Reflective of community, ‘Ragtime’ opens new Theatre Lawrence building

Say you have a brand new, state-of-the-art theater. What’s the perfect show to open with?

It should be something big. Something that takes advantage of the space, involves as many people as possible and is absolutely electrifying. What do you choose? “Phantom of the Opera”? “Les Misérables”? “The King and I”?

Theatre Lawrence went a different route. Rather than a famous, all-time favorite, they selected “Ragtime,” the musical story of America at the turn of the 20th century.

“It seemed like a good idea at the time,” Theatre Lawrence Executive Director Mary Doveton quips when asked why “Ragtime” was the choice.

If you go

“Ragtime” opens Friday and runs June 22, 23, 27, 28, 29, 30, and July 5, 6 and 7. Curtain is at 7:30 p.m., except for Sunday performances, which are at 2:30 p.m. Tickets cost $14.99-$21.99 and are available by calling the box office at 785-843-7469 or online at theatrelawrence.com.

Jokes aside, the selection was deliberate.

“We wanted something that was reflective of the community,” Doveton says. “This show has so many ethnicities and so many ages, it gave us the opportunity to use a huge spectrum of the community in the cast. It’s really the story of America.”

“Ragtime” is set in the early 1900s and centers on three central characters: Tateh, a Jewish immigrant from Europe; Coalhouse Walker Jr., an African-American musician from Harlem; and Mother, matriarch of an upper-class Protestant family in upstate New York.

They all have very different lives, and all three have a quintessential American experience of the time.

“So much of the show is about change,” Doveton says. “It’s about new beginnings. What better show to reflect a theater in change?”

Theme wasn’t the only deciding factor. “Ragtime” is one of many shows Theatre Lawrence has wanted to produce for some time but couldn’t accommodate because of the tiny stage of its old facility.

“The group numbers are large,” Doveton says. “In most shows, a lot of the scenes are small, with only a few people on at a time. But in ‘Ragtime,’ there are massive amounts of people onstage at once. Even the little scenes have the chorus coming through as backup singers or gathering together to form a crowd, and it’s really important they be there.”

She describes one scene that occurs at a rally. It’s really about two people coming to understand each other, but it takes place during an Emma Goldman rally that ends in a riot.

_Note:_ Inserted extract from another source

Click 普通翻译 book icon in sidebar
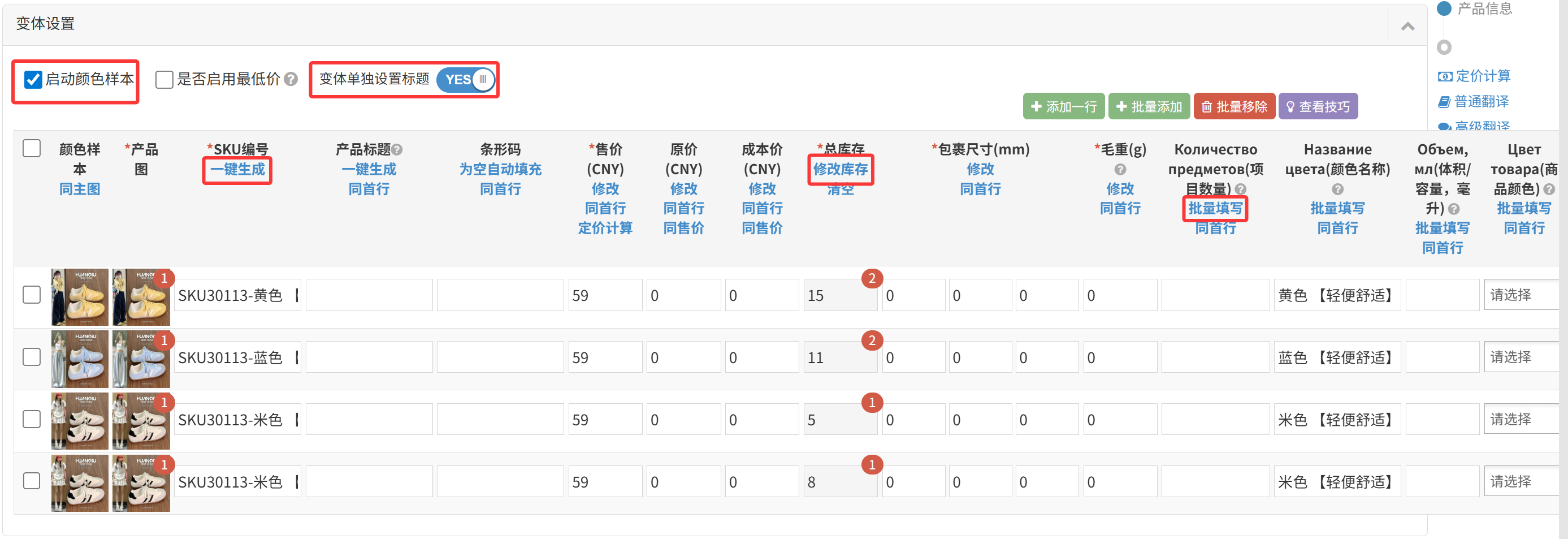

“It wouldn’t make sense without the crowd there,” Doveton says. “And you have to have space for those people.”

The size of the stage and the scope of the show have enabled Theatre Lawrence to really expand the grandeur of its set pieces.

“The scenic elements we are using are much bigger,” Doveton says. “There’s a lot more room to move things.”

Indeed, “Ragtime” features a 16-foot-long staircase that rises over 10 feet and a full-size Ford roadster among its set pieces.

“I think audiences will enjoy the pageantry of the whole thing,” Doveton says. “The costumes are going to be wonderful.”

Costumer Jane Pennington has been sewing practically around the clock. Each of the show’s 47 actors averages three costumes, and some of them have seven or eight.

“This show explodes all over the stage,” Doveton says. “And what could be better for a community theater than that?”

Especially for a first show in a new building.

Comments

Lonce 1 year, 2 months ago

We saw the opening of Ragtime last night and are interested in reading reviews of this show. It seemed an odd choice with which to open a new theatre. Although the size of the cast was appropriate to the larger theater, Ragtime itself does not especially flow cohesively, so the overall quality of the performance was disappointing, given the size and quality of the new space. Several fantastic individual performances from cast members were overshadowed by the excessive length and tedium of the show. The theatre was able to take advantage of some delightful new features, such as the turntable stage, which evoked an ovation from the crowd within the first minute of the show, as it was used to innovatively move the large ensemble cast onto the stage during the opening number. But the high energy of the opening was not maintained throughout the show. Perhaps it's just a simple case of 'buyer's remorse' but I had higher hopes for the opening of this new facility. The bathroom and bar lines are just as long as they were in the old location, and some of the technical stagecraft features could have been better. One example is the harsh spotlighting that made the characters fade from view. The musical accompaniment was hard to hear, and the visuals were unremarkable. Overall, I give them a C+ on this opening, but we continue to have high hopes of experiencing more exciting and professional productions at Theatre Lawrence.